In ihrer Rede behauptete Wagenknecht, dass Friedensverhandlungen zwischen der Ukraine und Russland an den USA gescheitert seien. Die USA – so zitiert die Studie aus der Rede Wagenknechts – unterstützte den ukrainischen »Oligarchenkapitalismus«, um die »Kriegsmaschinerie« voranzutreiben. Solche Aussagen implizieren, dass selbst bei dem russischen Überfall auf die Ukraine eigentlich die USA die Fäden zögen und sie – nicht das Putin-Regime – für den Krieg verantwortlich seien. Der Studie zufolge bieten solche Aussagen Anknüpfungspunkte für Verschwörungstheorien.

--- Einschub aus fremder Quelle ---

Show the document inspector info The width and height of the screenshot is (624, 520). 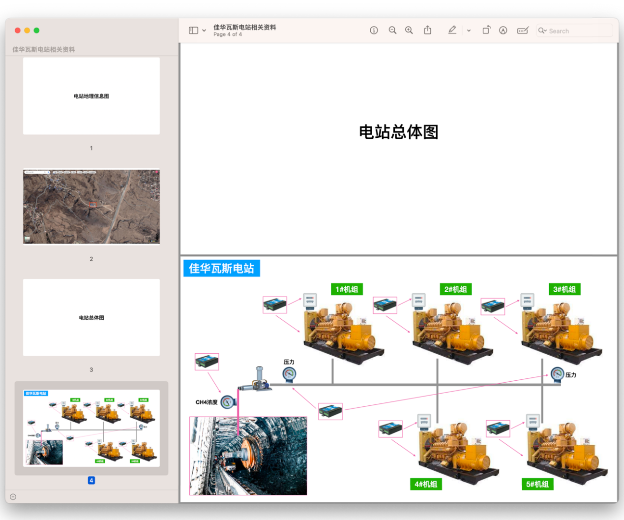pyautogui.click(x=374, y=31)
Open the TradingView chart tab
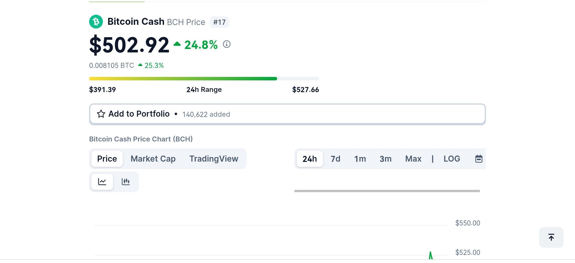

Die Schwelle zum Antisemitismus werde überschritten, wenn die USA mit ominösen geheimen Mächten und im Hintergrund agierenden Strippenziehern in Verbindung gebracht werden.

Dass antisemitisches Geraune auch ganz handfeste Konsequenzen haben kann, zeigt der kürzlich erschienene Jahresbericht der Recherche- und Informationsstelle Antisemitismus Berlin (RIAS). Im Jahr 2022 registrierte RIAS in Berlin 848 antisemitische Vorfälle, also durchschnittlich mehr als zwei Vorkommnisse am Tag. Damit ist die Zahl der Vorfälle zwar im Vergleich zum Vorjahr um 20 Prozent gesunken, die Anzahl der Gewalttaten blieb mit 22 allerdings fast so hoch wie im Jahr zuvor.